New data from the ICONA Foundation study in Italy suggest that coinfection with cytomegalovirus was associated with an increased risk for severe non-AIDS event and non-AIDS death.

“Based on our findings, [cytomegalovirus]-seropositive status should be considered as a negative prognostic factor and a closer monitoring for cardio-cerebral vascular diseases as well as management of other modifiable risk factors could be considered in CMV/HIV coinfected individuals,” the researchers wrote in The Journal of Infectious Diseases. “The inclusion of this parameter in available prognostic scores should be evaluated.”

The study included 6,111 patients enrolled in the ICONA study who had at least one cytomegalovirus (CMV) immunoglobulin G test and did not have active CMV disease. The ICONA study is a prospective, observational study of people with HIV set up in 1997. The researchers evaluated time to AIDS events, AIDS death and time to severe non-AIDS events and non-AIDS deaths. Non-AIDS events included non-AIDS-defining cancers, cardio-cerebral vascular events, non-vascular neurological diseases and end-stage renal disease.

Among the 6,111 patients, 5,119 (83.3%) were CMV-IgG positive at baseline. During a median follow-up of 5.6 years, 338 patients experienced severe non-AIDS events or non-AIDS death. The 10-year estimated proportion reaching non-AIDS events or deaths was 6.2% for CMV-negative and 8.9% for CMV-positive patients. After controlling for potential confounders, CMV seropositivity remained an independent risk factor (adjusted HR=1.53; 95% CI, 1.08-2.16). Other risk factors included older age (adjusted HR=1.65; 95% CI, 1.47-1.85) and AIDS at baseline (adjusted HR=1.49; 95% CI, 1.09-2.03).
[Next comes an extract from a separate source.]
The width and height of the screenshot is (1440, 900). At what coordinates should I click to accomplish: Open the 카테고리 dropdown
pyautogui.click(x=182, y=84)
There were no associations between CMV seropositivity and non-AIDS malignancies or non-vascular neurological diseases, but CMV seropositivity was an independent risk factor for cardio-cerebral vascular events (adjusted HR=2.27; 95% CI, 0.97-5.32).

“Cardio-cerebral vascular events seem to be strictly linked to CMV seropositivity, confirming the potential atherogenetic role of CMV also in HIV-infected subjects,” the researchers wrote.

Disclosure: The researchers report no relevant financial disclosures.